Book Review: "Empire of the Vampire" by Jay Kristoff
2/5 - A huge let-down...

My favourite book series of all time has to be Anne Rice’s “Vampire Chronicles”. As an early teen, I read “Interview with the Vampire” and I was hooked on to each one until the last one came out. Gothic and beautifully written, they really immerse you in the time period that housed some of the most wonderful vampires ever to grace the page. Whether it be the Romantic era of Louis and Lestat or the more Medieval and Renaissance era of Armand. The vampires were each incredible products of romance, gothic violence, fire and fury. In Bram Stoker’s “Dracula” - vampires are vile and horrid creatures of the night in which they feed on prey and again, the book is written with such elegance and grace that you feel conflicted about whether you really do hate them or not. Stephen King’s “Salem’s Lot” is abhorrently terrifying with its Nosferatu looking vampires that have zero mercy whatsoever and are there only to scare the hell out of you. Again, the book is brilliantly written with each of our inclusions honing the atmosphere carefully, curating every step that the vampire makes and giving a narrative that has pretty much been unrivalled in their field. I really wish I could say the same for this disappointment of a book. “Empire of the Vampire” was a book that someone recommended to me online and only after we had both finished it, I thought that it was a complete waste of time. Here is why…
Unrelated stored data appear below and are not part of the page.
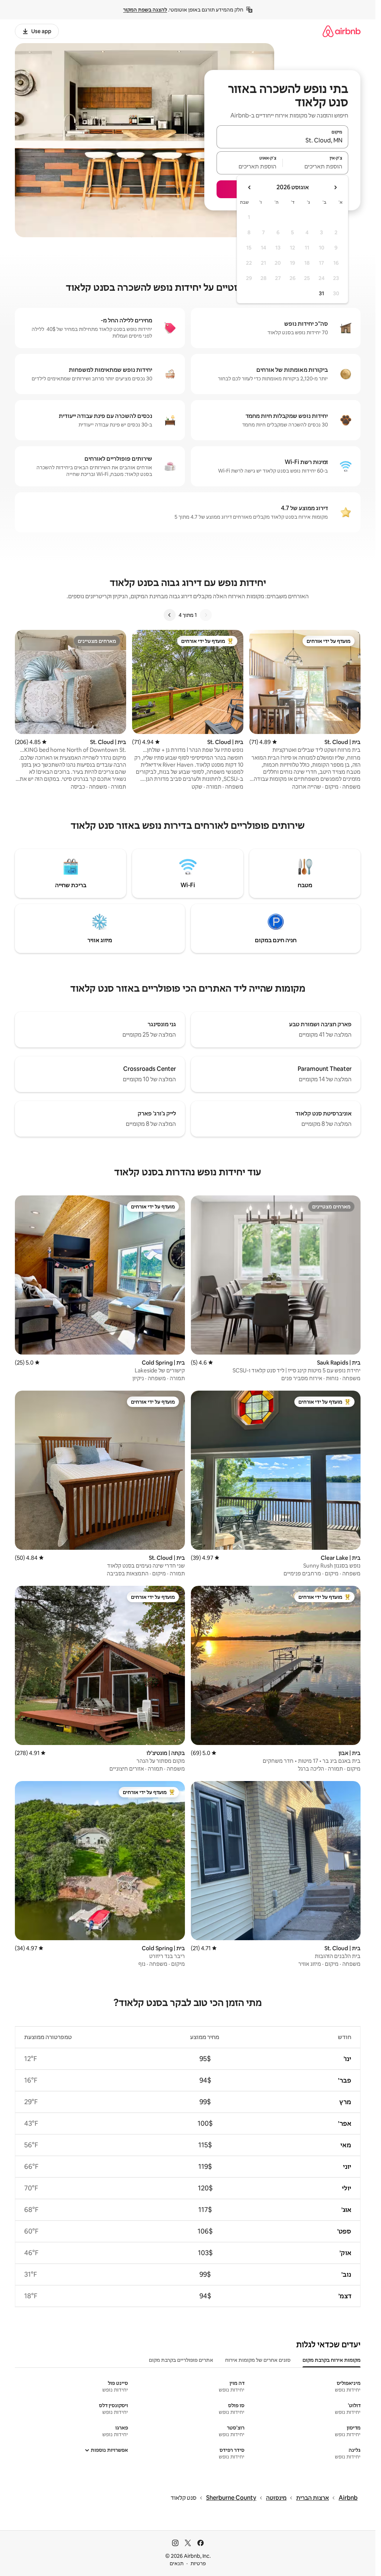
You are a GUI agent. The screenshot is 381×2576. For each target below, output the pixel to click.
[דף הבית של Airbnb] (342, 31)
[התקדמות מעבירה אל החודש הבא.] (249, 187)
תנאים (176, 2563)
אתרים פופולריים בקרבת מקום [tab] (181, 2360)
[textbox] (316, 166)
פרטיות (198, 2563)
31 (321, 293)
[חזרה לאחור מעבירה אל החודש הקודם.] (335, 187)
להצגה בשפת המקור (145, 9)
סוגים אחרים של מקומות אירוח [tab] (258, 2360)
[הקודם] (206, 615)
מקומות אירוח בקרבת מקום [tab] (331, 2360)
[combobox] (282, 140)
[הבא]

Instead of being written with grace, elegance and style in which either a modern gothic horror ensues like Stephen King, or in which a romantic pursuit of evil takes place like in Anne Rice’s novels - this book is written with the kind of style that makes you think it was by a fourteen year old who was told they could use a swear word if they wanted. Littering the book are these profanities, many of which don’t actually read like someone would say them and are possibly there to make the book sound ‘edgy’ and ‘cool’. I personally thought it was tasteless and a bad option in many of the cases.
Instead of having a great amount of dark atmosphere, a macabre and gothic fantasy world in which this narcissistic beast lived (like Lestat or Dracula), we instead have these gory violence scenes that are more suited to a teenager on Reddit with too much time on their hands. It has no grace, it has no skill and there is nothing within them that makes them compelling to read. It feels like the content is meant to be for adults but the writing style is more suited to children. It was laboured to read therefore, and I can’t mark it as anything else but a 2/5 - luckily enough I didn’t give it a one because I was sure as hell considering it.
The book itself is overpacked with useless stuff such as drawings and artworks of the characters and not one page separating a volume from another, but two pages - one for the volume number and title and the next for some sort of epitaph. I personally think that this was deliberate to make the book look longer than it is. However the issue mainly arises with the writing style. A book that is written to be read by adults is of no use being written in the style of a child. The sentences are often boring and the characters are flat. I believe that if the author was to separate every three volumes into a separate novel then he would have left more room for atmosphere. This book feels like a rush to get something out since he had been named a bestselling author and wanted to make money of that name. Not a good start at all.